[R] Protecting R code
spencer.graves at structuremonitoring.com
Mon Jul 4 17:05:59 CEST 2011
On 7/4/2011 7:28 AM, Uwe Ligges wrote:
> On 04.07.2011 09:47, Vaishali Sadaphal wrote:
>> Hi All,
>> I need to give my R code to my client to use. I would like to protect
>> logic/algorithms that have been coded in R. This means that I would not
>> like anyone to be able to read the code.
>> I am searching for ways to protect R code. I would like to create a .exe
>> kind of file which could be executed without using R or requiring to
>> install R. I would not like the R code to be loaded in R. This is so
>> because, after R loads a function, if you type the function name on the
>> command prompt, you can see the complete code. I would not like to give
>> this type of access to the R code.
>> I explored the option of creating .bat file (using command: R CMD
>> BAT) and
>> byte code (using command: compile).
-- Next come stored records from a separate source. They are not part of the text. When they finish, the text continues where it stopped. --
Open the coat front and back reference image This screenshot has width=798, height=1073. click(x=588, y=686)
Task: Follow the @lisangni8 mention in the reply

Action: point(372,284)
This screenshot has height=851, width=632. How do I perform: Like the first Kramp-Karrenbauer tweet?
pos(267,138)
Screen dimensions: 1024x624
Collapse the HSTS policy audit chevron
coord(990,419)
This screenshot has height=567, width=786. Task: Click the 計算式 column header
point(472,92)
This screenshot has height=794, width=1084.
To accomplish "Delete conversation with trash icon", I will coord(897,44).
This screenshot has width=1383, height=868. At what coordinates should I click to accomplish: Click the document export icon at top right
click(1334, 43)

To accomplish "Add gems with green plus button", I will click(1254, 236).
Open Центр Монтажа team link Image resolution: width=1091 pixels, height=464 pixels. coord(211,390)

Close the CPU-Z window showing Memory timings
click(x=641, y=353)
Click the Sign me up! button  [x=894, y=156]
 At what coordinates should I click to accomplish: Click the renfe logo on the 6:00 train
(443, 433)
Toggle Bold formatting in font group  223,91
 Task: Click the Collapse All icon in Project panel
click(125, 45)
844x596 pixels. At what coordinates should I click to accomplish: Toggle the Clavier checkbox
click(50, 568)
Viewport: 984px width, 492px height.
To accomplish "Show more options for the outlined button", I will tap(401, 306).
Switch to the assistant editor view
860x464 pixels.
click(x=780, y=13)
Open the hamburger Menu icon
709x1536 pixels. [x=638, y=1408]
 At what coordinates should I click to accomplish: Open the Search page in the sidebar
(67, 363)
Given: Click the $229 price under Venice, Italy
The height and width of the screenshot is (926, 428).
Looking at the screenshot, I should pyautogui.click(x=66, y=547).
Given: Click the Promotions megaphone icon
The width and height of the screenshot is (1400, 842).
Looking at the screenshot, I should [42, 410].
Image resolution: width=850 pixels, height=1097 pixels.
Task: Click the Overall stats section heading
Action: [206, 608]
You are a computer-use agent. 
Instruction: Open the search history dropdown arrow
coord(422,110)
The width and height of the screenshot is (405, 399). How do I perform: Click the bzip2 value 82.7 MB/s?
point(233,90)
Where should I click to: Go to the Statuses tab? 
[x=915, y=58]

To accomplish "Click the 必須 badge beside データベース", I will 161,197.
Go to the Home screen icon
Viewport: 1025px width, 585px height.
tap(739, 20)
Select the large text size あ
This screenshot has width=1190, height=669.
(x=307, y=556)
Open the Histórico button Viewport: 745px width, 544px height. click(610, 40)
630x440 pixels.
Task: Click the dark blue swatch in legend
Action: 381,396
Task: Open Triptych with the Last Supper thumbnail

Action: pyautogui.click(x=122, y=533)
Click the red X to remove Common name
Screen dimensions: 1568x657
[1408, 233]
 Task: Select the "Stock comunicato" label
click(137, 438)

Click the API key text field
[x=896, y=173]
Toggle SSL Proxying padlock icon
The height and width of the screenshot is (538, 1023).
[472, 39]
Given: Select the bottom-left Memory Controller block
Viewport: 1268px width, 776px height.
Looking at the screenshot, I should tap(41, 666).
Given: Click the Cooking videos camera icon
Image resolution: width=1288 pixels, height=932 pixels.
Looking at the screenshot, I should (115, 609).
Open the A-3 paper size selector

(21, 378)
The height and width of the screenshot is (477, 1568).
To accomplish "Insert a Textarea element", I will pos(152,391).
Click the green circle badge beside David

These are not useful since they open
>> R, load these functions and then the R code is visible.
>> Is there any other way to protect the R code which would help me package
>> all my files/source files and give me an executable file which would be
>> run without opening R? Another problem is that R is freely downloadable.
>> Is it somehow possible to protect the code from being loaded in R and
>> being seen.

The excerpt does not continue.